God, no, completely agree! No reason why unattached young people shouldn't flat-share like everyone else. I'm just thinking that the way hb is going, everyone on it is going to be forced into multiple occupancy before long. Although capping will bring rental prices down which can only be a good thing, in the short to medium term it is raining down misery on already downtrodden people in a rental that is no longer covered by the HB. (the case with both family 1 and family 2). Family 1 is in a private rental that is quite cheap because the house hasn't really been modernised (no CH for example). Family 2 is in a national trust property that is in a dire state (damp, mouldy, needs total refit) for which the price keeps going every year despite no improvements.

misty75 · 23/05/2012 21:28

?No one is on the brink of starvation?

Er, try telling that to my client who was left with no income for ages after failing to attend his ESA (sickness benefit) medical assessment because he was too sick to get there, and who ended up being hospitalised with malnutrition, before being referred to us for advice. And to countless others in that position, like the various cases in the news of people who have killed themselves because of similar situations.

?I really don't see why people likem ym daughtesr who work extremely hard and pay a lot of tax in their 20s and may flat sxhare, rent a single room as that's all they can afford should have to shell out tax so unemployed 20 stomethings get a whole flat to themselves!?

Contrary to various myths, Housing Benefit eligibility depends on income, rent level and family size, not on whether or not a person works. Working people can claim HB too. And it is already capped according to the lowest 30th percentile of local rent levels and according to how many rooms are needed.

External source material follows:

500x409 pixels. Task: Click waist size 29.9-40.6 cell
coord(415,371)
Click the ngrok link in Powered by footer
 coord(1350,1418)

?Our household would get a 4 bed place and £18k of rent paid for if I gave up work - I checked the other day plus of course various benefits?

Just try it, or rather don't! You'd find you would be considered intentionally unemployed, intentionally homeless and get absolutely nothing! And that would be the same if you got the sack through no fault of your own, unless you could prove otherwise. And even if you became unemployed for reasons they accepted, if you had any property other than where you live, savings or investments, you'd be required to cash them in first and would only get benefits once they were practically gone.

?Any one of us can stand for Parliament and all of us thankfully have free speech and the right to lobby for our own political positions?

Of course we can in theory, legally. But are you really suggesting that we all have equal intelligence and capability and resources to do this? It is as legal for a poor person as a rich person to stay in the Ritz, and it is as legal for a rich person as a poor person to sleep under a bridge. Doesn't make it at all likely.

?emigrate if you don't like it?

How, exactly, would anyone living in poverty be able to do that? It would cost a huge amount of money to emigrate, and what country would let them in anyway with no job to go to, or offer any state support once they were there? That comment reminds me of 'Let them eat cake'!